Sorry. I was channeling Dijkstra at the time (grin). (Is he still alive?).
> Eric Lee Green wrote:
> >
> > 1) The interface specification is the implementation. There is no seperate
> > ".h" file such as with C++ that would contain the interface specification.
> > With a big "C" or C++ project I print out the ".h" files and there's my
> > interface specification
> >...
> > [Python is]... making keeping the design doc and
> > the implementation in sync a pain in the @%!#....
>
> Pythonistsas tend to think that keeping the ".h" and ".c" files in sync
> is a pain in the @%!#.
True enough, but it's easy to find out whether they're in sync or not -- just
type 'make' :-).
> problem is documentation then the better strategy is to write tools
> specific to documentation rather than changing the programming language
> to fit the needs of the documentation system. You are encouraged to help
> us with the definition and implementation of those tools. In particular
> see:
>
> http://www.python.org/pipermail/doc-sig/1999-December/thread.html
>
> You'll see we have something much more useful and elaborate than
> printing out .h files under development.
I'll take a look at that when I'm not under deadline pressures so much.
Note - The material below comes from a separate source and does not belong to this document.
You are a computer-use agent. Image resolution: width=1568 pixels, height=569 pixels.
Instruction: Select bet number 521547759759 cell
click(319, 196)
Documentation, BTW, was not my only gripe there -- the whole
interface/implementation issue lies at the heart of object oriented
programming.
> > 2) Debugging is a mess. The problem is that I tend to "stub" things a lot, or
> > reference
> > functions that have not yet been written (they're in the design doc, okay, so
> > I know what their interfaces will be, I just haven't written them yet!). With
> > a compiled language I run the compiler and linker and it tells me "hey stupid,
> > you're missing something".
>
> There are various efforts under way to allow you to treat Python as a
> statically checked (even binary-compiled) language if you want it to.
Actually, wouldn't JPython do this for me? I'm not familiar with it, but I
thought that it produced Java byte-codes?
> > Of course, there's the one big advantage of Python -- it's quicker'n greased
> > lightning for writing things in. I did in a month what would have taken four
> > months in C++...
>
> It seems to me that that is really what matters, isn't it?
Well, it's nice if the program works right too (grin).